> **Material provided**:
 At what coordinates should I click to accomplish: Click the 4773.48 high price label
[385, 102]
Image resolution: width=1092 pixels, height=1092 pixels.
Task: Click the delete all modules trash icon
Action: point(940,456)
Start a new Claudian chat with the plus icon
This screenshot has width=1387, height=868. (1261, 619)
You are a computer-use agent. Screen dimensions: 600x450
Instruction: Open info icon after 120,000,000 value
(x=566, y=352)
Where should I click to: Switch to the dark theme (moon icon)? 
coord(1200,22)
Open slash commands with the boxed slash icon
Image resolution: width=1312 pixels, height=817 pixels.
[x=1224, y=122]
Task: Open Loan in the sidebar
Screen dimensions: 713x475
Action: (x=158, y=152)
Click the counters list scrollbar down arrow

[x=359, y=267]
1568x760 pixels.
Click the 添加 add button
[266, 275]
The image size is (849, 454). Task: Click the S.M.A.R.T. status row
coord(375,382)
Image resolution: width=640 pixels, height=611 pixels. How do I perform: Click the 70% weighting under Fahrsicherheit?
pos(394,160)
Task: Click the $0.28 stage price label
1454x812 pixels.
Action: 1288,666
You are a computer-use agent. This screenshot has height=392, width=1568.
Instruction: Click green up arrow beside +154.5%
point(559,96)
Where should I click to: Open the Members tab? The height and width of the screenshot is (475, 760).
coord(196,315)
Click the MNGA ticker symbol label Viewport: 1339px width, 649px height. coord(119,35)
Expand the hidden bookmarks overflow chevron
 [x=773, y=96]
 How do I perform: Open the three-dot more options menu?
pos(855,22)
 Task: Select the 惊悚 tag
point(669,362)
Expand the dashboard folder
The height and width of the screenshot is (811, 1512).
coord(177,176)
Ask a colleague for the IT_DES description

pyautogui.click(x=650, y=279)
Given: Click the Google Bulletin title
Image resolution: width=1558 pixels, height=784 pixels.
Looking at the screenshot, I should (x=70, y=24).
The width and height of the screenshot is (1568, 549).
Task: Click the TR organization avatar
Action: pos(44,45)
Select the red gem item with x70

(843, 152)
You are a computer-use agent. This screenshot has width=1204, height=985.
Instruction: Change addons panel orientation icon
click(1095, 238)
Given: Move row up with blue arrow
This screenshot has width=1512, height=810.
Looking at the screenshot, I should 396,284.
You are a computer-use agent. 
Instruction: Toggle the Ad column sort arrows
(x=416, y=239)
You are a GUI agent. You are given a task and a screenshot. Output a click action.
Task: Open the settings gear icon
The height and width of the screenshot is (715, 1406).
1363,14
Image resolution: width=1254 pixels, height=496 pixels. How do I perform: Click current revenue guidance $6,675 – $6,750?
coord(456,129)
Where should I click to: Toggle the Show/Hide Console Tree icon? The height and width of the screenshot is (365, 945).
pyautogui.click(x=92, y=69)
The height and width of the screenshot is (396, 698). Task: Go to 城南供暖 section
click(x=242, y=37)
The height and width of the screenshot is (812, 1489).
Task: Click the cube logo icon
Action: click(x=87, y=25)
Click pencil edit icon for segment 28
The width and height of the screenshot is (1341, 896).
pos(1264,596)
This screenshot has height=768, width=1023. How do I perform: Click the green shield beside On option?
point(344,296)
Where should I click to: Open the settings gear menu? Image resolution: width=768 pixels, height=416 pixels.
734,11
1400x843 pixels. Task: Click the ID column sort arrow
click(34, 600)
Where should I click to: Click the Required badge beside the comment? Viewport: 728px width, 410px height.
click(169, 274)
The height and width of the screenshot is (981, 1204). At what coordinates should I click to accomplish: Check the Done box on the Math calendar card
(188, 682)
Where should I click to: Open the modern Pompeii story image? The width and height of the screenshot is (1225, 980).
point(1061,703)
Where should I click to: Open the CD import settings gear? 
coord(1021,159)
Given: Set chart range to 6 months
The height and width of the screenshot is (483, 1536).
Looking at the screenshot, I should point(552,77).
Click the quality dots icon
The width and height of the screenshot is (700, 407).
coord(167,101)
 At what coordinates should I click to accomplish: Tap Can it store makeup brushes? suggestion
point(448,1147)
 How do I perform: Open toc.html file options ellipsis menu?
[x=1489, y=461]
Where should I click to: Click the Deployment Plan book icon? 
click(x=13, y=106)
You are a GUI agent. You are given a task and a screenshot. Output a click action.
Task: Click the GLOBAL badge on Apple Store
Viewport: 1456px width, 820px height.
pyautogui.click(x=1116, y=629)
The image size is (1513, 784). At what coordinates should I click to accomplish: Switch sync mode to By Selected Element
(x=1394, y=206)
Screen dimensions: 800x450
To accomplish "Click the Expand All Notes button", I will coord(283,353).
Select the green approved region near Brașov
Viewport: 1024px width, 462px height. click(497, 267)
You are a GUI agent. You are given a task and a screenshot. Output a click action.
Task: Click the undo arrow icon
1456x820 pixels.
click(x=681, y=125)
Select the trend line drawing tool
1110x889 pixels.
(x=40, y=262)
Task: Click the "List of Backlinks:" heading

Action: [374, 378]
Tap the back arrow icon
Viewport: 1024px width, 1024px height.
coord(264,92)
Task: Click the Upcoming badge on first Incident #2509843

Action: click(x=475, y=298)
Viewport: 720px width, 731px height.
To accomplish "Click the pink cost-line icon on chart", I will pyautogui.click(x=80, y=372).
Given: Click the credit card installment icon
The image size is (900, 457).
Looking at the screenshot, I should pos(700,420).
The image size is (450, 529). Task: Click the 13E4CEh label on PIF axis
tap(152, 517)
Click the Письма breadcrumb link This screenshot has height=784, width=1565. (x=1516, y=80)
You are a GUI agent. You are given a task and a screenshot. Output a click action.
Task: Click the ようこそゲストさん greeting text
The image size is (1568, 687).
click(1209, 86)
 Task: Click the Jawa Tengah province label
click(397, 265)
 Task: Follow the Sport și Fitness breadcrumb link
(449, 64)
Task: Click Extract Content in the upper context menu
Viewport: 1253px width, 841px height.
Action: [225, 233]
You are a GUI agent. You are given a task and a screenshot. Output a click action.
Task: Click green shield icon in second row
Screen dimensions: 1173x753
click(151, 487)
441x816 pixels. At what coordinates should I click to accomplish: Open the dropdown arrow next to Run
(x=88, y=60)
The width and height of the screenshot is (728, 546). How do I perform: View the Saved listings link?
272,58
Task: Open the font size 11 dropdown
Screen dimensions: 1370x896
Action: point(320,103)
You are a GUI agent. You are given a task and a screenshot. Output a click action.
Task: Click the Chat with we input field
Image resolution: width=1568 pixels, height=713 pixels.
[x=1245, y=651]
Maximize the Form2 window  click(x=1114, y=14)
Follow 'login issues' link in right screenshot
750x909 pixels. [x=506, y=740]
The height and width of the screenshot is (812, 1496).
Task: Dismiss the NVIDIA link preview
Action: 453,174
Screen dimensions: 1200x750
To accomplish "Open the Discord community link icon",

> **Task objective**: Print the entries above from their first line through the line containing "coord(1200,22)", including both ends, with every line unchanged.

> **Task response**:
 At what coordinates should I click to accomplish: Click the 4773.48 high price label
[385, 102]
Image resolution: width=1092 pixels, height=1092 pixels.
Task: Click the delete all modules trash icon
Action: point(940,456)
Start a new Claudian chat with the plus icon
This screenshot has width=1387, height=868. (1261, 619)
You are a computer-use agent. Screen dimensions: 600x450
Instruction: Open info icon after 120,000,000 value
(x=566, y=352)
Where should I click to: Switch to the dark theme (moon icon)? 
coord(1200,22)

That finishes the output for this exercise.